Os roteiros ecológicos de Tiradentes ainda não foram muito explorados e há poucos guias para acompanhar os passeios pela serra. Segundo a Secretaria de Turismo, jovens e estrangeiros são os principais desbravadores desse lado mais selvagem de Tiradentes.
De uma lista de quase dez passeios, os dois mais procurados são o da Calçada dos Escravos e o da Cachoeira do Mangue. Ambos ao pé da serra, porém localizados em pontos opostos. E, se a resistência física estiver em dia, vale a pena fazer o trajeto entre os dois extremos por uma trilha com cerca de 12 km de extensão. A pé, leva-se quase cinco horas para percorrer o trecho. A cavalo, demora-se a metade do tempo, porém o tranco é bem maior, pois as subidas e descidas são intermináveis e quem não está acostumado a cavalgar pode se arrepender no meio do caminho. A companhia de um guia é imprescindível.
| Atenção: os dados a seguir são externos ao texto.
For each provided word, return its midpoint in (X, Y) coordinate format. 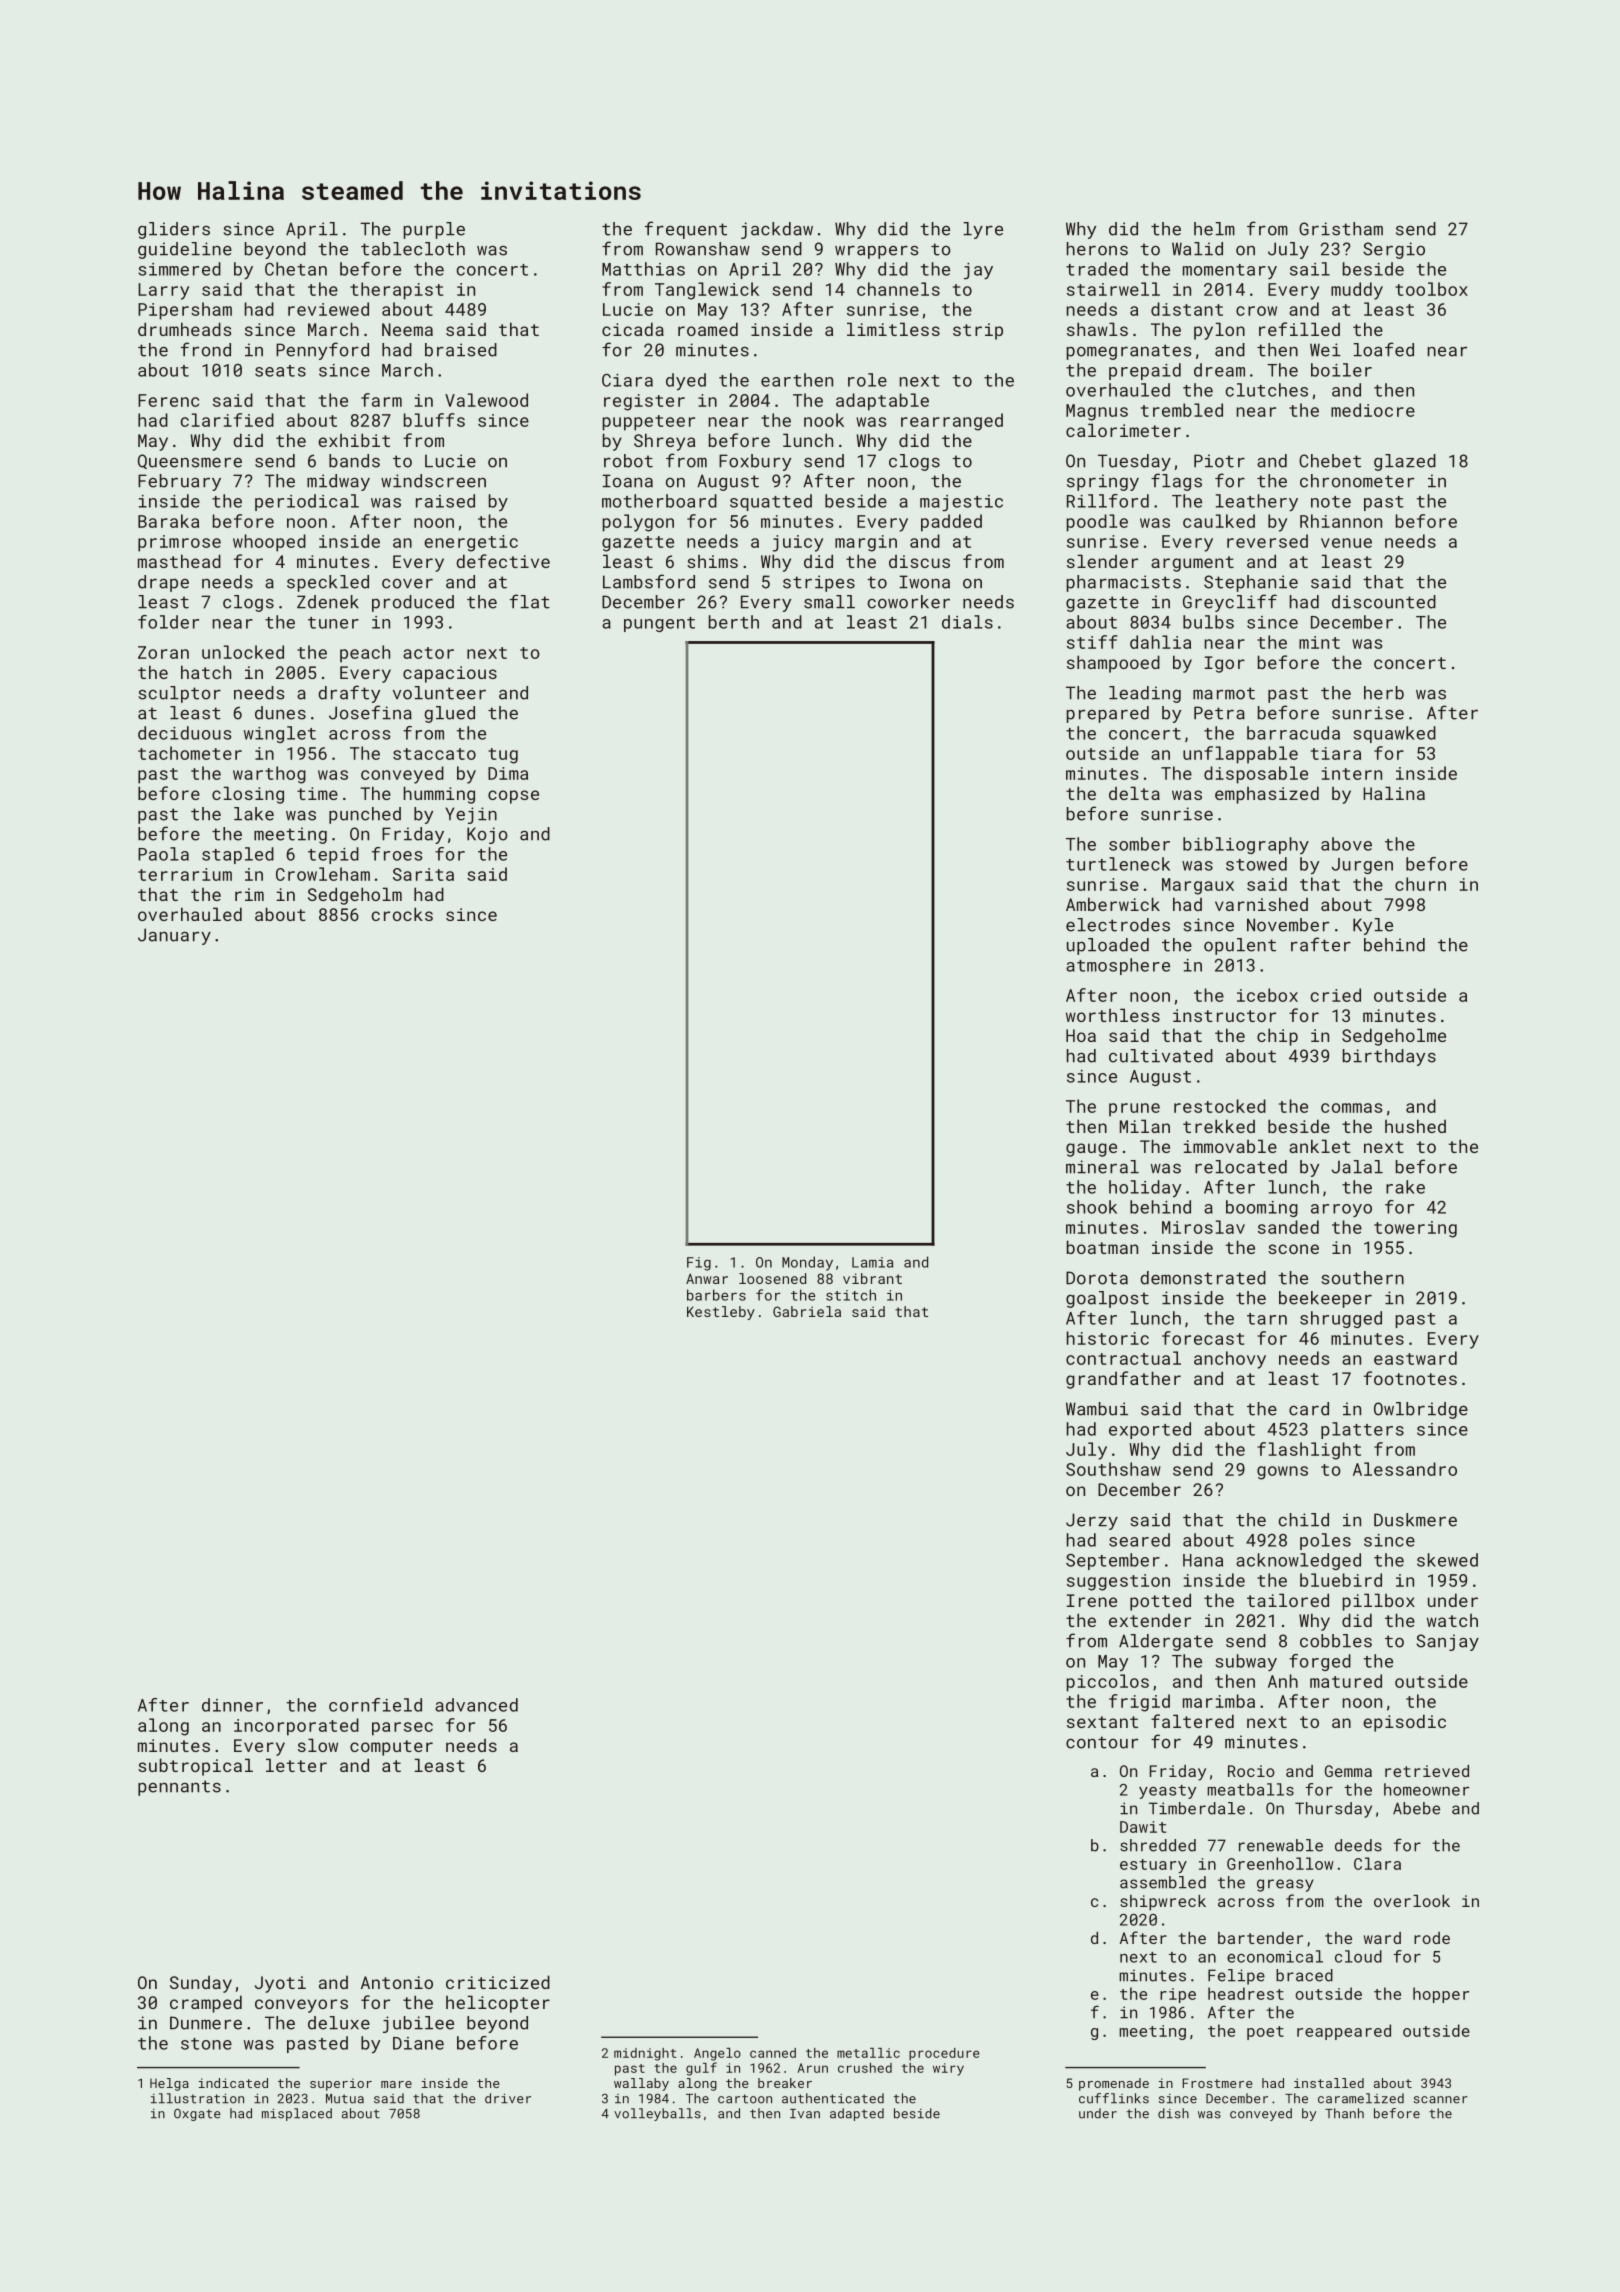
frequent (686, 230)
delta (1134, 793)
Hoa (1081, 1035)
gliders (174, 230)
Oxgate (197, 2114)
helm (1214, 229)
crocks (402, 914)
Seria mentira dizer que o esforço é pequeno. Caminha-se por chão de terra, mato, pedra e areia resquícios de que um dia Minas já foi mar, como eles adoram contar por lá. O preço, R$ 60 por grupo, também pode assustar. Mas, quando chegar ao ponto mais alto, a mais de 1.100 metros de altura, não há cansaço e falta de ar que atrapalhe o estado de deslumbramento.
Além da vista de infinitas colinas verdes que se estendem até o horizonte, esse é o melhor ponto para fazer uma fotografia panorâmica de Tiradentes. Com certeza, será a mais bela imagem registrada da pequena cidade mineira.
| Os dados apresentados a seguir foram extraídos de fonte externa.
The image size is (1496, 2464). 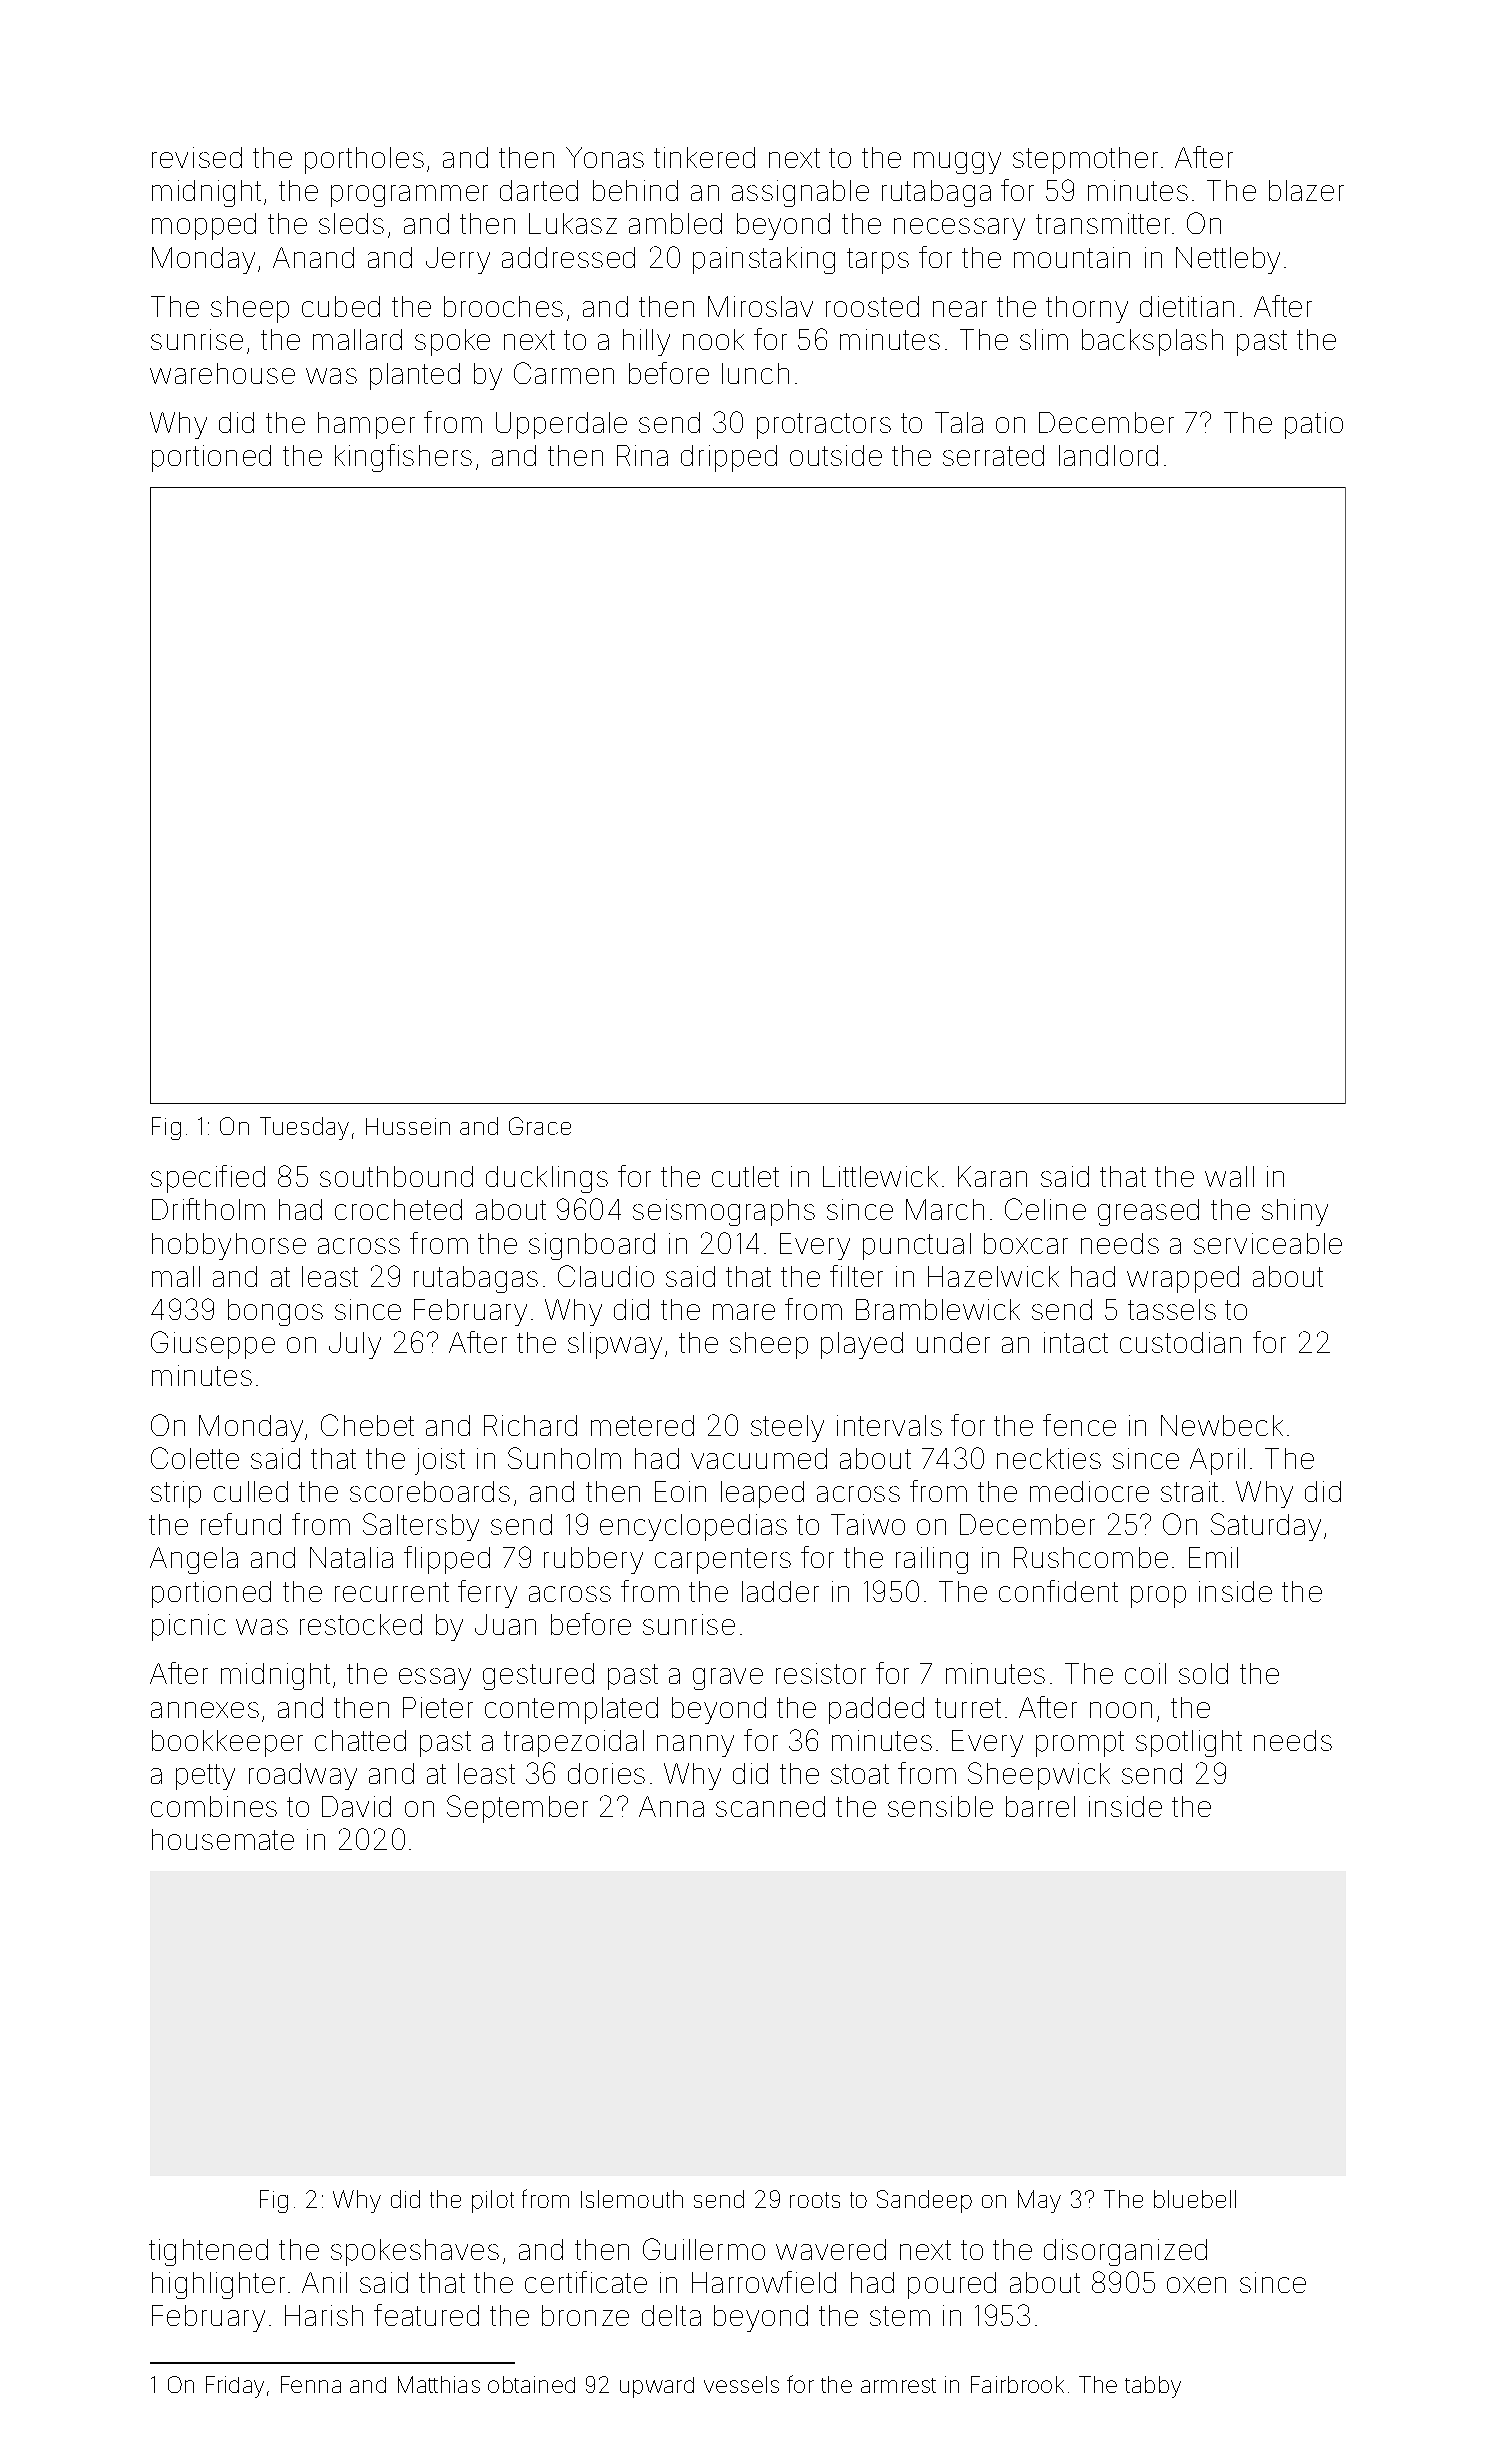 What do you see at coordinates (364, 160) in the document?
I see `portholes` at bounding box center [364, 160].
Aceita um conselho? Comece pelo lado da Calçada dos Escravos, pois assim você termina na Cachoeira do Mangue e, se estiver calor, poderá se refrescar nas piscinas naturais que se formam entre as três pequenas quedas d'água.
Saindo do centro histórico, é preciso caminhar ou melhor, subir durante uma hora para chegar à parte da trilha que, tempos atrás, foi calçada com pedras perfeitamente encaixadas pelos escravos no século 18. Antigamente esse pedaço ligava Tiradentes ao Arraial da Laje (hoje o município de Resende Costa).
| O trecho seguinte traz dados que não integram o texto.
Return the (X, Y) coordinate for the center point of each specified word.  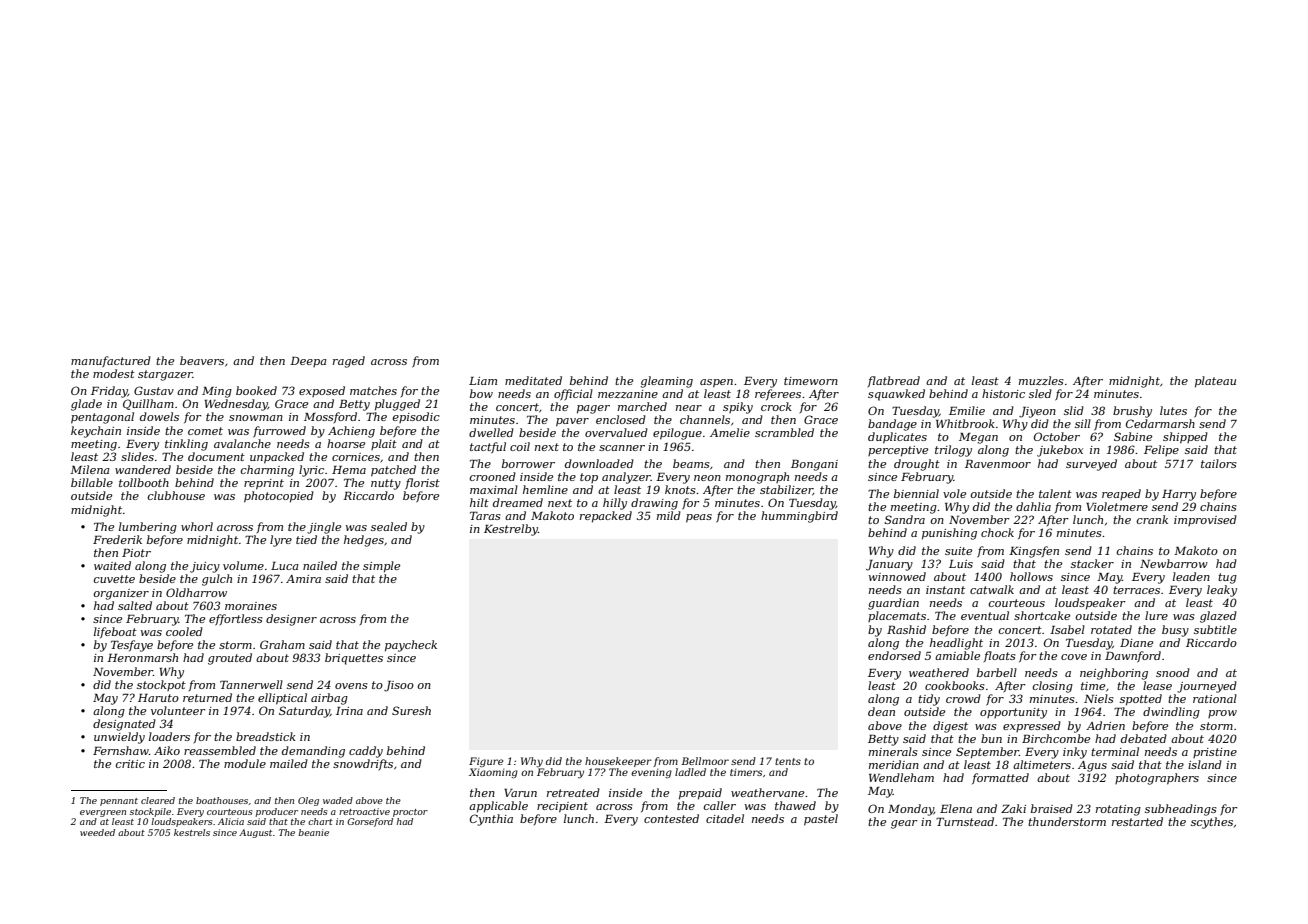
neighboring (1114, 674)
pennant (119, 802)
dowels (159, 416)
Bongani (814, 465)
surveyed (1091, 465)
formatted (1000, 778)
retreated (573, 792)
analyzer (626, 478)
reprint (264, 484)
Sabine (1133, 436)
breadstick (266, 736)
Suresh (411, 710)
Seguindo o caminho das pedras você encontrará uma cruz, também de pedra, que marca o local onde um carteiro foi morto quando tentava levar uma mensagem importante para a cidade. Diz a lenda que não se pode passar por lá sem jogar uma pedra ao pé da cruz. E, pela montanha de pedregulhos que se acumularam em seu entorno percebe-se que a história é levada a sério pelos andarilhos.
Em alguns trechos do trajeto, um presente para os turistas. Mesinhas e cadeiras montadas com pedras à sombra de pequenas árvores. Lugares perfeitos para descansar e repor as energias.
Nunca é demais avisar que protetor, boné e água são sempre bem-vindos na mochila, assim como um agasalho, pois nos pontos mais altos há um ventinho. Se a água acabar não tenha medo de encher a garrafa nas bicas de águas naturais que encontrará pelo caminho.